— WHAT IS REQUIRED —
From first line to last, give the records again word for word and omit the pictures.

— MATERIALS PROVIDED —

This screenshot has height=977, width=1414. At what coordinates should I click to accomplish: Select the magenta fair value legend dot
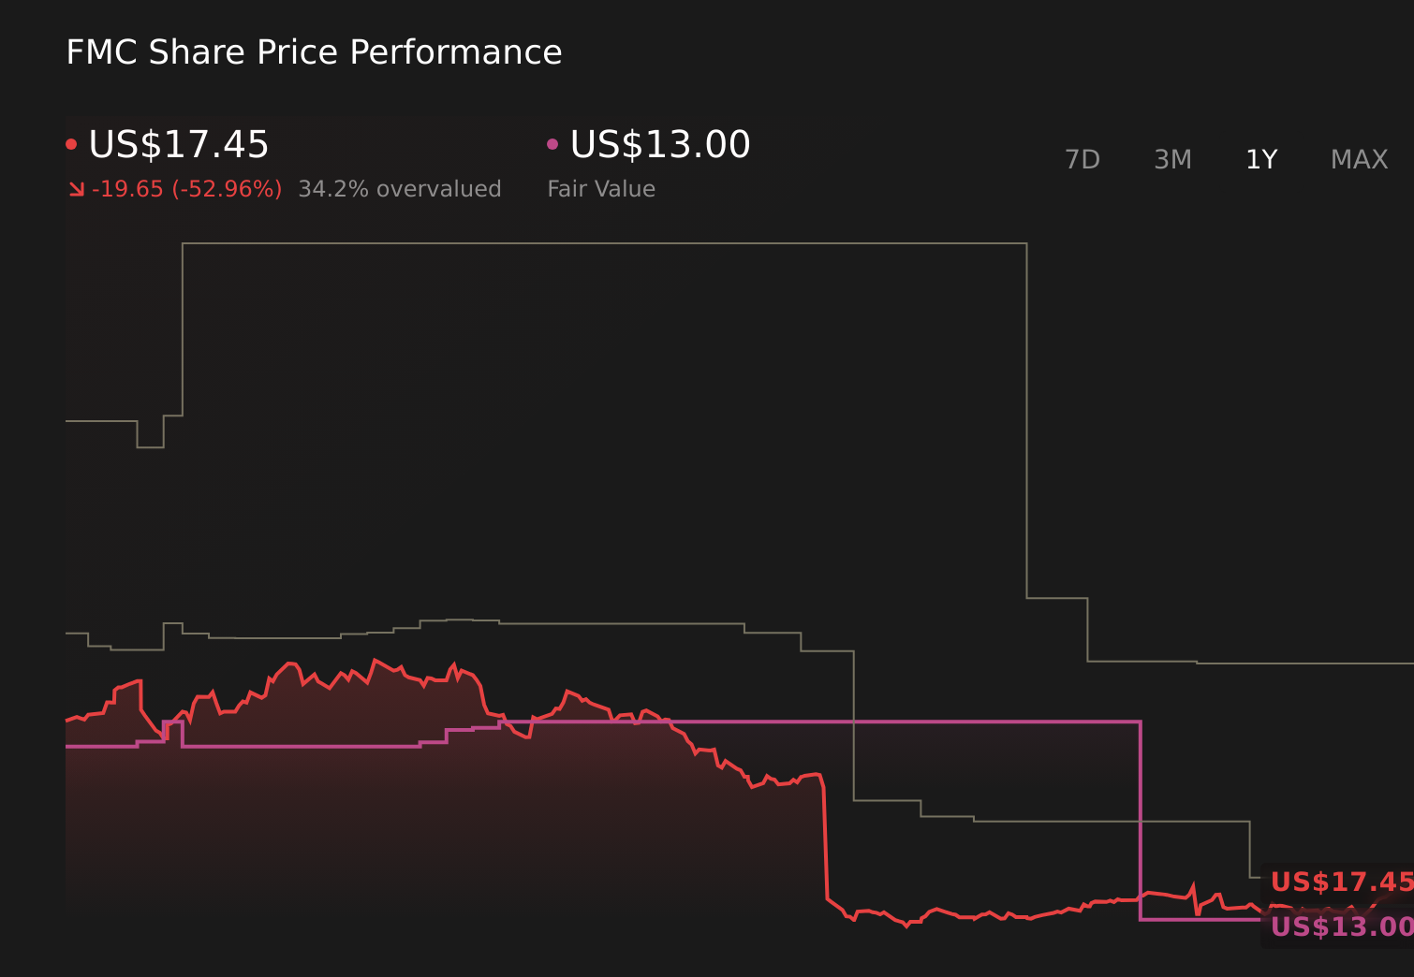tap(552, 143)
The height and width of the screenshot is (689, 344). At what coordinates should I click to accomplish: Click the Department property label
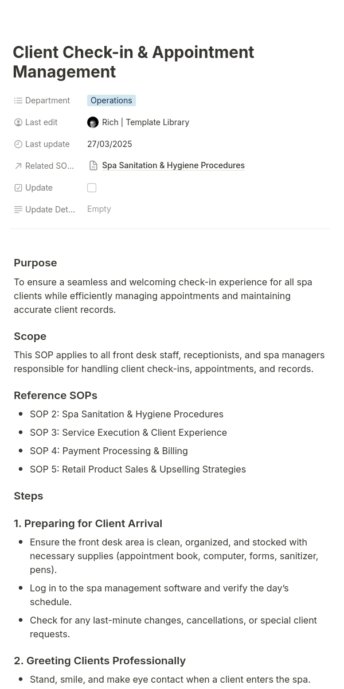point(48,100)
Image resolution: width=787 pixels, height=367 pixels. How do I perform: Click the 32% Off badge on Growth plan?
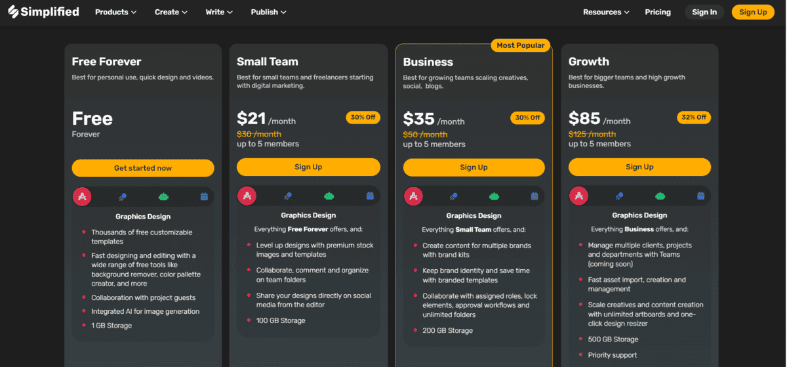pyautogui.click(x=693, y=118)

— TASK RESULT —
This screenshot has height=977, width=1414. At what coordinates should I click to accomplish: Select the magenta fair value legend dot
tap(552, 143)
The height and width of the screenshot is (689, 344). At what coordinates should I click to accomplish: Click the Department property label
point(48,100)
Image resolution: width=787 pixels, height=367 pixels. How do I perform: Click the 32% Off badge on Growth plan?
pyautogui.click(x=693, y=118)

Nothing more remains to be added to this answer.